:: What is asked ::
Copy every line of the material below, including the requests, but leave out the pictures. In the answers only, multiply each number (the image widths and heights and the coordinates) by 2.35 and round it to a whole number, with halves rounded up.

** Start Data provided **

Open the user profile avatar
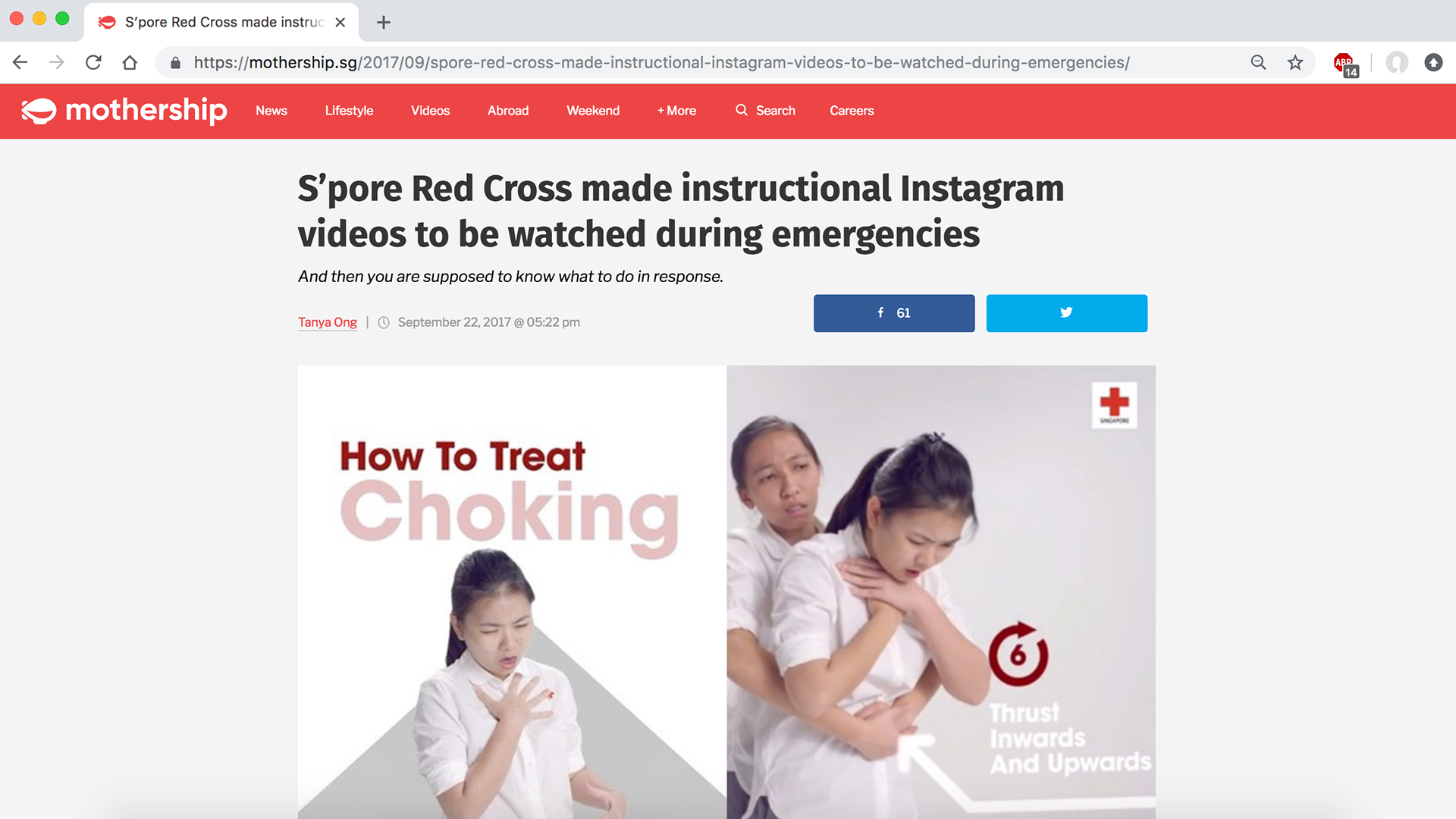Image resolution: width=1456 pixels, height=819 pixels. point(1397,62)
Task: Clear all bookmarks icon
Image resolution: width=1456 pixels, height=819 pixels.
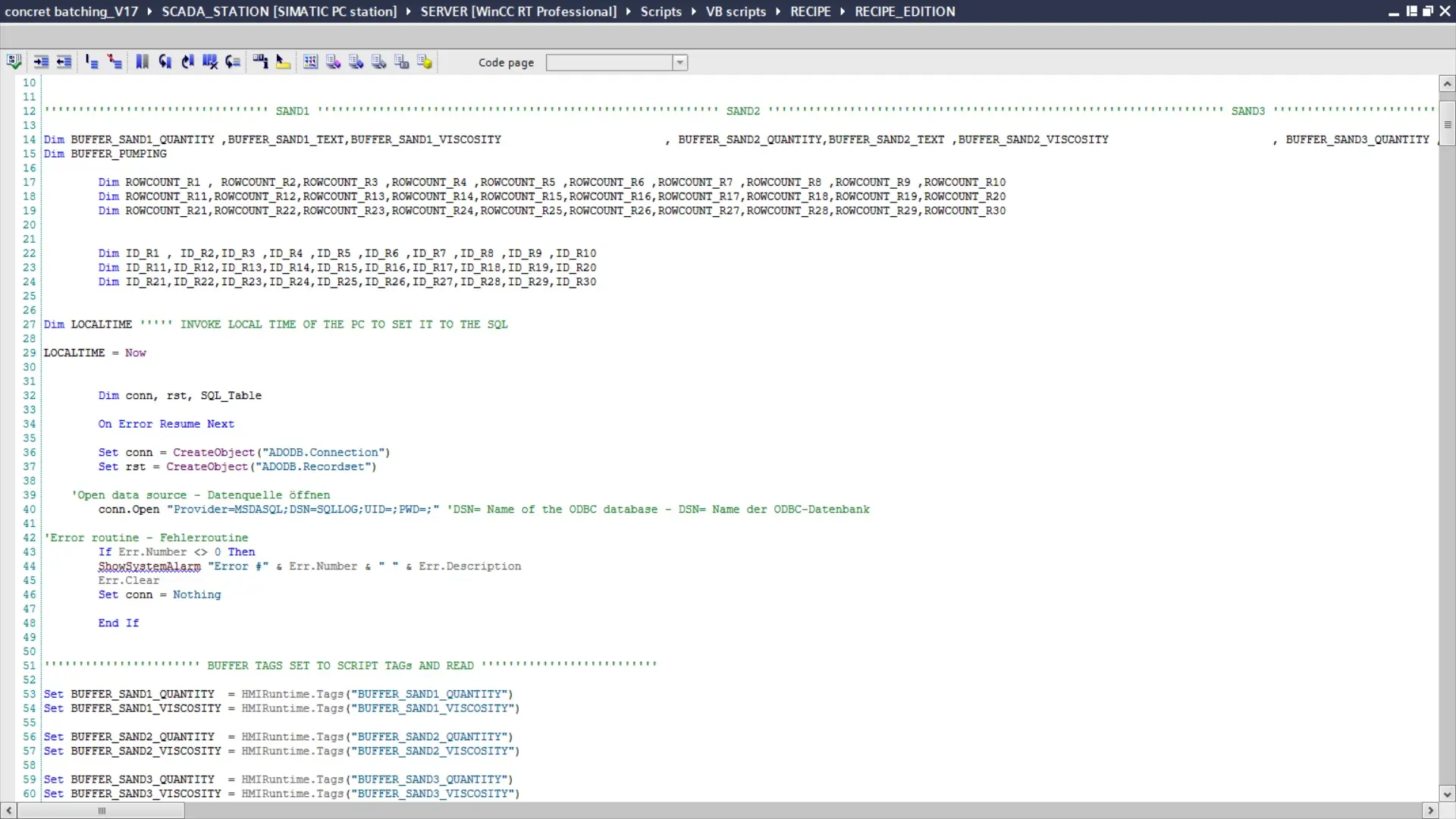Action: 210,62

** End Data provided **

:: Result of this task ::
Open the user profile avatar
Image resolution: width=3422 pixels, height=1925 pixels. point(3283,146)
Task: Clear all bookmarks icon
Image resolution: width=1456 pixels, height=819 pixels.
Action: 494,146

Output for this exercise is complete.